On envoya chercher un cabriolet de place. En entrant dans l’hôtel du banquier, on aperçut le phaéton et le domestique de M. Andrea Cavalcanti à la porte.

«Ah! parbleu! voilà qui va bien, dit Albert avec une voix sombre. Si M. Danglars ne veut pas se battre avec moi, je lui tuerai son gendre. Cela doit se battre, un Cavalcanti.»

On annonça le jeune homme au banquier, qui, au nom d’Albert, sachant ce qui s’était passé la veille, fit défendre sa porte. Mais il était trop tard, il avait suivi le laquais; il entendit l’ordre donné, força la porte et pénétra, suivi de Beauchamp, jusque dans le cabinet du banquier.

«Mais, monsieur! s’écria celui-ci, n’est-on plus maître de recevoir chez soi qui l’on veut, ou qui l’on ne veut pas? Il me semble que vous vous oubliez étrangement.

– Non, monsieur, dit froidement Albert, il y a des circonstances, et vous êtes dans une de celles-là, où il faut, sauf lâcheté, je vous offre ce refuge, être chez soi pour certaines personnes du moins.

– Alors, que me voulez-vous donc, monsieur?

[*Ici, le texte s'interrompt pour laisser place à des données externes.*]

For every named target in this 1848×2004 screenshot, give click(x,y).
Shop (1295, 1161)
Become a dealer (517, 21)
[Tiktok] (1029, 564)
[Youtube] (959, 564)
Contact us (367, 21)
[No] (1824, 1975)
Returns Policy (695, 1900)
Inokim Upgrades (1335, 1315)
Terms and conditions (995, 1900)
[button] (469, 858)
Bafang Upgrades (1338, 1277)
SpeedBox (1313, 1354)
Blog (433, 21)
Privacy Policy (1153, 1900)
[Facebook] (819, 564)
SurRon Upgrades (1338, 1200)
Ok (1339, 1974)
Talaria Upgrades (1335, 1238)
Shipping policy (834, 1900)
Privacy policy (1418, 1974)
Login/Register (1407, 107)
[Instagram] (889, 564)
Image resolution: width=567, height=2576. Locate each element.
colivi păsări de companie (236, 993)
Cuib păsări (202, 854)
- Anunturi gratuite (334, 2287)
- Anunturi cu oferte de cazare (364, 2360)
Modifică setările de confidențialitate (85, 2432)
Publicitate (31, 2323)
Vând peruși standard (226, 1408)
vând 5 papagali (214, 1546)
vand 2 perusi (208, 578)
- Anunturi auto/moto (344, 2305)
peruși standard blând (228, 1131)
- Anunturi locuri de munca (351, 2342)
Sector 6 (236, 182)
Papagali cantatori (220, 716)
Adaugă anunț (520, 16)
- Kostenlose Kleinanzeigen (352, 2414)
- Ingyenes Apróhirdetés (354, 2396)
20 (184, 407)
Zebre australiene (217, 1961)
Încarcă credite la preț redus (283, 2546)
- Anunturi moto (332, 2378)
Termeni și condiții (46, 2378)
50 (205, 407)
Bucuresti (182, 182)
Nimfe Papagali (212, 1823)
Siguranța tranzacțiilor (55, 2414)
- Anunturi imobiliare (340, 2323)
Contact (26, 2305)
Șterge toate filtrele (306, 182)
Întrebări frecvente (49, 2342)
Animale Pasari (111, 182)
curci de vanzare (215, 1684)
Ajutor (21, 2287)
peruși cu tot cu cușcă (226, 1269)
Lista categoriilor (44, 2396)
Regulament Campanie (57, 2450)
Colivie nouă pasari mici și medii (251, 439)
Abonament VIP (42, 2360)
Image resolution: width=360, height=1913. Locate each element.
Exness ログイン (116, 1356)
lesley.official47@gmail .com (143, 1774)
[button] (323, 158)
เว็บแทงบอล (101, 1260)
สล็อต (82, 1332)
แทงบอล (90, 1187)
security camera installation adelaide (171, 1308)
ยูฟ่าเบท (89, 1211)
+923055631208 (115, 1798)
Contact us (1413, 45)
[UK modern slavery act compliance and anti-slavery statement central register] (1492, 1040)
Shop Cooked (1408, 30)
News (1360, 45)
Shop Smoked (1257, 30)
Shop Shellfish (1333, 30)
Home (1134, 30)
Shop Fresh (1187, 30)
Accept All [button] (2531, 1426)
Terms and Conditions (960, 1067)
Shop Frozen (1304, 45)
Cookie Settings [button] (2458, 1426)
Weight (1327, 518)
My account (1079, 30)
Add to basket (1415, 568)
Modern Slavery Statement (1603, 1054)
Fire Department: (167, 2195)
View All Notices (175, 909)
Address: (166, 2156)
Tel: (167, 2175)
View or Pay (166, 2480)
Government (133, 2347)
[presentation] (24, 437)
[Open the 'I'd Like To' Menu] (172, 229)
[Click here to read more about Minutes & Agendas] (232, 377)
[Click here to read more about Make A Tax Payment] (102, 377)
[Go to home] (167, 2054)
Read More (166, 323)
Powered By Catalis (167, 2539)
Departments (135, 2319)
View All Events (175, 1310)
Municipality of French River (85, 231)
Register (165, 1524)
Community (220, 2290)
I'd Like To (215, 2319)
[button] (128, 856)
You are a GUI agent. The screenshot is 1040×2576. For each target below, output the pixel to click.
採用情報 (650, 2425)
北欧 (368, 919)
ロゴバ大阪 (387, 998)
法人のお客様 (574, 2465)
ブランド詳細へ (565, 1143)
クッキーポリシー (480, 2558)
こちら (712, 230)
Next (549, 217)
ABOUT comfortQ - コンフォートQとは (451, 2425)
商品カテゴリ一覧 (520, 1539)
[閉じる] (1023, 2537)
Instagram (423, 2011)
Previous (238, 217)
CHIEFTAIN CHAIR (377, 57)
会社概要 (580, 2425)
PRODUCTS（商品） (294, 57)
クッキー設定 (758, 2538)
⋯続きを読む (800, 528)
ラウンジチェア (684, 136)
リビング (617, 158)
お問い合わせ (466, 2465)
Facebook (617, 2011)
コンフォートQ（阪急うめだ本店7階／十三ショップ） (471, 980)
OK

– Je veux, dit Morcerf, s’approchant sans paraître faire attention à Cavalcanti qui était adossé à la cheminée, je veux vous proposer un rendez-vous dans un coin écarté, où personne ne vous dérangera pendant dix minutes, je ne vous en demande pas davantage; où, des deux hommes qui se sont rencontrés, il en restera un sous les feuilles.»

Danglars pâlit, Cavalcanti fit un mouvement. Albert se retourna vers le jeune homme:

«Oh! mon Dieu! dit-il, venez si vous voulez, monsieur le comte, vous avez le droit d’y être, vous êtes presque de la famille, et je donne de ces sorties de rendez-vous à autant de gens qu’il s’en trouvera pour les accepter.»

Cavalcanti regarda d’un air stupéfait Danglars lequel faisant un effort, se leva et s’avança entre les deux jeunes gens. L’attaque d’Albert à Andrea venait de le placer sur un autre terrain, et il espérait que la visite d’Albert avait une autre cause que celle qu’il lui avait supposée d’abord.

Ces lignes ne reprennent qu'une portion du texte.